Exercise 2: Interpreting video art

I found Sam Taylor-Wood's Still Life unappealing when I first started watching the time lapse video of rotting fruit. The fruit sits on a plate on a table against a dull, neutral background and gradually does what any living thing does when it dies: it decays. The camera stays in a fixed position during the shoot, meaning that the only movement to register in the frame is that of the subject itself.

Surprisingly, it does move. And this is what sets it apart from the "still life" tradition of painting that Taylor-Wood references both in the way she presents the fruit and in the title she gives the work. While still life paintings often hint symbolically and statically at decay, the artist uses time and technology to show the process at work. A plastic pen lying on the table belongs to the contemporary world and does not change during the video: its material has no life in it, or on it (as far as we can see). 

The movement in the video also suggests that even in the face of death there is "still life" present: spores and insects live on the host and change its shape while consuming it. There are ebbs and flows of mini "circles of life" taking place on and within the dead fruit. 

The key to seeing all this is the ability to play with time photographically, which allows us to remain attentive through a process for which we wouldn't usually have the patience or interest. Taylor-Wood might be saying to us, "Slow down: you're missing a lot of life." 

The same attentiveness to the passing of time and uncomfortable detail is present in a number of Taylor-Wood's other video works, such as A Little Death (2002; a time-lapse of a rotting rabbit's corpse), Pieta (2001; a real-time observation of a couple mirroring the pose of Michelangelo's sculpture), and Hysteria (1997; a video of a woman who seems to move gradually from joyous laughter to hysterics... and back again?).

The subject matter of Taylor-Wood's Still Life (and other works) does not always appeal to me but I can appreciate the way she uses time in her pieces. 
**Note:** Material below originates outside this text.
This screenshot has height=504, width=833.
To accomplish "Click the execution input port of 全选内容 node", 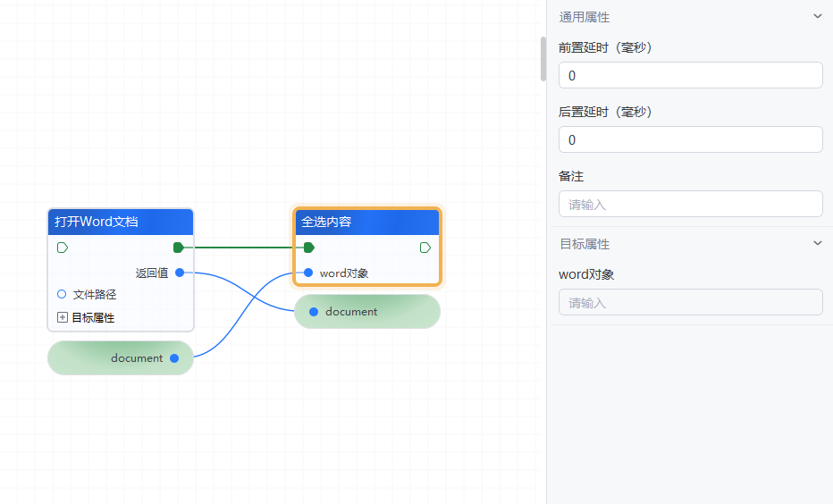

Exercise 4: Looking at context

Looking at Damien Hirst's The Physical Impossibility of Death in the Mind of Someone Living, 1991

Write down a few words giving your first reaction to the piece.  

Puzzlement; uncertainty; grasping at meaning

Do you have an emotional response to it? 

No, no particular emotional response. It leaves me unmoved. 

What do you think it's about? 

It's static, frozen artificially in time (won't rot like any natural dead thing would). The shark looks like it's alive and swimming, but it's not. It looks as though it is threatening, but it is not.  Is it a caricature of a shark or of life? Is it about the appearance of life in death? The persistence of memory? It's hard to say with any certainty. 

 What do you think about the title? 

The title is ambiguous: the impossibility of whose death -- the thinker's or someone being thought of? Is the title even related to the piece or is it a joke on the viewer?

 

Looking at Edwaert Collier's Still Life with a Volume of Wither's 'Emblemes,' 1696

 Write down a few words giving your first reaction to the piece.  

Visually rich; lots to explore; engages the mind

 Do you have an emotional response to it? 

There is some immediate comfort in the familiarity, but the piece feels old-fashioned and tired.

 What do you think it's about?

This was a fairly common type of painting, generally a lesson about the certainty of death and how that knowledge should inspire us to sober reflection and living.

 What do you think about the title?

The title is bluntly descriptive of the image, but doesn't allude to any deeper meaning. It does make me wonder what Wither's Emblemes was about, though.

 

Of the two works, Hirst's definitely makes me work harder. With Collier I'm on more familiar ground and have a frame of reference that helps me to interpret it, even if not completely or perfectly. With Hirst, I'm quite lost without a guide to help me understand.